THE TASK
Only an exact repetition of the entries counts as an answer.

Dataset entries:

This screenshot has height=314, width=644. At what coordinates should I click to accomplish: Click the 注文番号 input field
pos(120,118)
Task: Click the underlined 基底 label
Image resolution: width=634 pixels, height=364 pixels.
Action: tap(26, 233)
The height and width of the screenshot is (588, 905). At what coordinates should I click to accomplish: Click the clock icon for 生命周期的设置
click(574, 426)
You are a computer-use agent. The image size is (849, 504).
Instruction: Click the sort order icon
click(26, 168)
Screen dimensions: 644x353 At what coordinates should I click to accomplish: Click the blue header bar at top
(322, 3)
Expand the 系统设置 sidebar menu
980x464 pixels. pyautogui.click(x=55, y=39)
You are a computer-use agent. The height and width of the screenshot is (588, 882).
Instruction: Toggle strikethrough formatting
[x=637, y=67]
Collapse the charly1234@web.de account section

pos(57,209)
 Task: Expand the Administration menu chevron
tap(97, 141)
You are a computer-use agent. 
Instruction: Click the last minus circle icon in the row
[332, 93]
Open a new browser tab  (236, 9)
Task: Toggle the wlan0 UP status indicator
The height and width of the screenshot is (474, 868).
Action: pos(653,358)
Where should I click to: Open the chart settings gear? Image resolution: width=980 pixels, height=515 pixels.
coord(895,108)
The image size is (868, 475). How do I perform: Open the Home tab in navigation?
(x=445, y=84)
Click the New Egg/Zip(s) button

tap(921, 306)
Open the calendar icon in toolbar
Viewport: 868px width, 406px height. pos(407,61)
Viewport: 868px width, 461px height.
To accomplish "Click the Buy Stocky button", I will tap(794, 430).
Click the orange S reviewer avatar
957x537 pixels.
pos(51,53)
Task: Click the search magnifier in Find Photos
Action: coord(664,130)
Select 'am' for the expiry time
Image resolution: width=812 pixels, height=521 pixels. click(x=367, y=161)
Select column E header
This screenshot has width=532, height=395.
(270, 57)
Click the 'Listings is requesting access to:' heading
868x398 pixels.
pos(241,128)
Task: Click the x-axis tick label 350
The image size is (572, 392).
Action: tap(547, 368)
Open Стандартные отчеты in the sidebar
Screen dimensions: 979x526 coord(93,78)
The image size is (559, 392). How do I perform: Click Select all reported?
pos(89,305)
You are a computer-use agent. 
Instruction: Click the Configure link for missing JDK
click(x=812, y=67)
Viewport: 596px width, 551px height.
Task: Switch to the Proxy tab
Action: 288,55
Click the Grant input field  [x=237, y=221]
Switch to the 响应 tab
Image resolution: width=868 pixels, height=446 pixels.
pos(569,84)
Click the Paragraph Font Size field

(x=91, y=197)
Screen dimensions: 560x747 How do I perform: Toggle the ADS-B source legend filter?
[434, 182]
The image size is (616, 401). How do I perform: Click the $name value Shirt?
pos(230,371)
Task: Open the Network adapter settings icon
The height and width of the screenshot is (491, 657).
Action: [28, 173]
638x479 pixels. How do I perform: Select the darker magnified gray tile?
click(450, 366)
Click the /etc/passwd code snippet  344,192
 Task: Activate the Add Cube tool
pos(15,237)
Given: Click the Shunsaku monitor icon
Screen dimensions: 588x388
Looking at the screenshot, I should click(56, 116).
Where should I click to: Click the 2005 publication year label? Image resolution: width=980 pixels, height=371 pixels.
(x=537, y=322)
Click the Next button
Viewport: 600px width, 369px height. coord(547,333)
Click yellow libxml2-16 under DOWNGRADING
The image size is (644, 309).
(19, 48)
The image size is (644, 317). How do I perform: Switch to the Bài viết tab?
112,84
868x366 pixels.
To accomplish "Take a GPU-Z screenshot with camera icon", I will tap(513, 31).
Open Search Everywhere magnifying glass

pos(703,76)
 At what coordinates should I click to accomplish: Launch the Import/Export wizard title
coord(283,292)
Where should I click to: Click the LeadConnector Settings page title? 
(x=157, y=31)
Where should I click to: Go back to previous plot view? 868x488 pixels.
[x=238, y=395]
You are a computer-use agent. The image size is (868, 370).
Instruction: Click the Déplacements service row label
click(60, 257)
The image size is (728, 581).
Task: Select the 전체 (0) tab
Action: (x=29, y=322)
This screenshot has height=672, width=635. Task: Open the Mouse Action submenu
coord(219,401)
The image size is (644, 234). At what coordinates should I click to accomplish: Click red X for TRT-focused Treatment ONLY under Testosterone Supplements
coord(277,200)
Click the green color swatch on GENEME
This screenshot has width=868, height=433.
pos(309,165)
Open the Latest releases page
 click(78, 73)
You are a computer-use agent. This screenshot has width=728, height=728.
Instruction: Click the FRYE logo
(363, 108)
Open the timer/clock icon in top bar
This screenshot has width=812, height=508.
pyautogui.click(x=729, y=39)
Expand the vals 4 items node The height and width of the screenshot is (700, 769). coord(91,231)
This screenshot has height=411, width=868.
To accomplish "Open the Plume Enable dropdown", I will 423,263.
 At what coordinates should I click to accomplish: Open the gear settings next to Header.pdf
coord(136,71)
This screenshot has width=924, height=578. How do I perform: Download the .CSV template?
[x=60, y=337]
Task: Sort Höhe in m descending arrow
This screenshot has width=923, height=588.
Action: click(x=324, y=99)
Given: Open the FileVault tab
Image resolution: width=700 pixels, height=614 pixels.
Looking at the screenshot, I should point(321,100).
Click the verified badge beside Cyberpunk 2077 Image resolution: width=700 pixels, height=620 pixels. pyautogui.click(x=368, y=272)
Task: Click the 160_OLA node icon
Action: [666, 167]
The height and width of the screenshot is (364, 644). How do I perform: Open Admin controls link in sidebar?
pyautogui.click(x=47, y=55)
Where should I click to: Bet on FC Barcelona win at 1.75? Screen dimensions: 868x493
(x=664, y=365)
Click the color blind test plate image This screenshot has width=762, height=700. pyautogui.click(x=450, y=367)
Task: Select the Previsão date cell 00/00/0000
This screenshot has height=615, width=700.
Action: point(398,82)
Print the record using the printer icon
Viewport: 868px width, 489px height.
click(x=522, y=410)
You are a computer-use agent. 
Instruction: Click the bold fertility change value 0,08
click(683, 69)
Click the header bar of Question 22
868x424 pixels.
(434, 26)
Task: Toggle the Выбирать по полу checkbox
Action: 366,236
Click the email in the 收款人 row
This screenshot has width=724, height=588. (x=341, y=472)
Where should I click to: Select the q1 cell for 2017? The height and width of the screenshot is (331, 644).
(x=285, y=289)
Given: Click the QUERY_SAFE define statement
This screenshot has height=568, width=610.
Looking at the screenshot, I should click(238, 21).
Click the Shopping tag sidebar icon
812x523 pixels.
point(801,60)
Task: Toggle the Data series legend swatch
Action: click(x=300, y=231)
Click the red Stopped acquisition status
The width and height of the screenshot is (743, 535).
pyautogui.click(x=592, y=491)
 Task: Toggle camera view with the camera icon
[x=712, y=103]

TASK ANSWER
This screenshot has height=314, width=644. At what coordinates should I click to accomplish: Click the 注文番号 input field
pos(120,118)
Task: Click the underlined 基底 label
Image resolution: width=634 pixels, height=364 pixels.
Action: tap(26, 233)
The height and width of the screenshot is (588, 905). At what coordinates should I click to accomplish: Click the clock icon for 生命周期的设置
click(574, 426)
You are a computer-use agent. The image size is (849, 504).
Instruction: Click the sort order icon
click(26, 168)
Screen dimensions: 644x353 At what coordinates should I click to accomplish: Click the blue header bar at top
(322, 3)
Expand the 系统设置 sidebar menu
980x464 pixels. pyautogui.click(x=55, y=39)
You are a computer-use agent. The height and width of the screenshot is (588, 882).
Instruction: Toggle strikethrough formatting
[x=637, y=67]
Collapse the charly1234@web.de account section

pos(57,209)
 Task: Expand the Administration menu chevron
tap(97, 141)
You are a computer-use agent. 
Instruction: Click the last minus circle icon in the row
[332, 93]
Open a new browser tab  (236, 9)
Task: Toggle the wlan0 UP status indicator
The height and width of the screenshot is (474, 868).
Action: pos(653,358)
Where should I click to: Open the chart settings gear? Image resolution: width=980 pixels, height=515 pixels.
coord(895,108)
The image size is (868, 475). How do I perform: Open the Home tab in navigation?
(x=445, y=84)
Click the New Egg/Zip(s) button

tap(921, 306)
Open the calendar icon in toolbar
Viewport: 868px width, 406px height. pos(407,61)
Viewport: 868px width, 461px height.
To accomplish "Click the Buy Stocky button", I will tap(794, 430).
Click the orange S reviewer avatar
957x537 pixels.
pos(51,53)
Task: Click the search magnifier in Find Photos
Action: coord(664,130)
Select 'am' for the expiry time
Image resolution: width=812 pixels, height=521 pixels. click(x=367, y=161)
Select column E header
This screenshot has width=532, height=395.
(270, 57)
Click the 'Listings is requesting access to:' heading
868x398 pixels.
pos(241,128)
Task: Click the x-axis tick label 350
The image size is (572, 392).
Action: tap(547, 368)
Open Стандартные отчеты in the sidebar
Screen dimensions: 979x526 coord(93,78)
The image size is (559, 392). How do I perform: Click Select all reported?
pos(89,305)
You are a computer-use agent. 
Instruction: Click the Configure link for missing JDK
click(x=812, y=67)
Viewport: 596px width, 551px height.
Task: Switch to the Proxy tab
Action: 288,55
Click the Grant input field  [x=237, y=221]
Switch to the 响应 tab
Image resolution: width=868 pixels, height=446 pixels.
pos(569,84)
Click the Paragraph Font Size field

(x=91, y=197)
Screen dimensions: 560x747 How do I perform: Toggle the ADS-B source legend filter?
[434, 182]
The image size is (616, 401). How do I perform: Click the $name value Shirt?
pos(230,371)
Task: Open the Network adapter settings icon
The height and width of the screenshot is (491, 657).
Action: [28, 173]
638x479 pixels. How do I perform: Select the darker magnified gray tile?
click(450, 366)
Click the /etc/passwd code snippet  344,192
 Task: Activate the Add Cube tool
pos(15,237)
Given: Click the Shunsaku monitor icon
Screen dimensions: 588x388
Looking at the screenshot, I should click(56, 116).
Where should I click to: Click the 2005 publication year label? Image resolution: width=980 pixels, height=371 pixels.
(x=537, y=322)
Click the Next button
Viewport: 600px width, 369px height. coord(547,333)
Click yellow libxml2-16 under DOWNGRADING
The image size is (644, 309).
(19, 48)
The image size is (644, 317). How do I perform: Switch to the Bài viết tab?
112,84
868x366 pixels.
To accomplish "Take a GPU-Z screenshot with camera icon", I will tap(513, 31).
Open Search Everywhere magnifying glass

pos(703,76)
 At what coordinates should I click to accomplish: Launch the Import/Export wizard title
coord(283,292)
Where should I click to: Click the LeadConnector Settings page title? 
(x=157, y=31)
Where should I click to: Go back to previous plot view? 868x488 pixels.
[x=238, y=395]
You are a computer-use agent. The image size is (868, 370).
Instruction: Click the Déplacements service row label
click(60, 257)
The image size is (728, 581).
Task: Select the 전체 (0) tab
Action: (x=29, y=322)
This screenshot has height=672, width=635. Task: Open the Mouse Action submenu
coord(219,401)
The image size is (644, 234). At what coordinates should I click to accomplish: Click red X for TRT-focused Treatment ONLY under Testosterone Supplements
coord(277,200)
Click the green color swatch on GENEME
This screenshot has width=868, height=433.
pos(309,165)
Open the Latest releases page
 click(78, 73)
You are a computer-use agent. This screenshot has width=728, height=728.
Instruction: Click the FRYE logo
(363, 108)
Open the timer/clock icon in top bar
This screenshot has width=812, height=508.
pyautogui.click(x=729, y=39)
Expand the vals 4 items node The height and width of the screenshot is (700, 769). coord(91,231)
This screenshot has height=411, width=868.
To accomplish "Open the Plume Enable dropdown", I will 423,263.
 At what coordinates should I click to accomplish: Open the gear settings next to Header.pdf
coord(136,71)
This screenshot has width=924, height=578. How do I perform: Download the .CSV template?
[x=60, y=337]
Task: Sort Höhe in m descending arrow
This screenshot has width=923, height=588.
Action: click(x=324, y=99)
Given: Open the FileVault tab
Image resolution: width=700 pixels, height=614 pixels.
Looking at the screenshot, I should point(321,100).
Click the verified badge beside Cyberpunk 2077 Image resolution: width=700 pixels, height=620 pixels. pyautogui.click(x=368, y=272)
Task: Click the 160_OLA node icon
Action: [666, 167]
The height and width of the screenshot is (364, 644). How do I perform: Open Admin controls link in sidebar?
pyautogui.click(x=47, y=55)
Where should I click to: Bet on FC Barcelona win at 1.75? Screen dimensions: 868x493
(x=664, y=365)
Click the color blind test plate image This screenshot has width=762, height=700. pyautogui.click(x=450, y=367)
Task: Select the Previsão date cell 00/00/0000
This screenshot has height=615, width=700.
Action: point(398,82)
Print the record using the printer icon
Viewport: 868px width, 489px height.
click(x=522, y=410)
You are a computer-use agent. 
Instruction: Click the bold fertility change value 0,08
click(683, 69)
Click the header bar of Question 22
868x424 pixels.
(434, 26)
Task: Toggle the Выбирать по полу checkbox
Action: 366,236
Click the email in the 收款人 row
This screenshot has width=724, height=588. (x=341, y=472)
Where should I click to: Select the q1 cell for 2017? The height and width of the screenshot is (331, 644).
(x=285, y=289)
Given: Click the QUERY_SAFE define statement
This screenshot has height=568, width=610.
Looking at the screenshot, I should click(238, 21).
Click the Shopping tag sidebar icon
812x523 pixels.
point(801,60)
Task: Toggle the Data series legend swatch
Action: click(x=300, y=231)
Click the red Stopped acquisition status
The width and height of the screenshot is (743, 535).
pyautogui.click(x=592, y=491)
 Task: Toggle camera view with the camera icon
[x=712, y=103]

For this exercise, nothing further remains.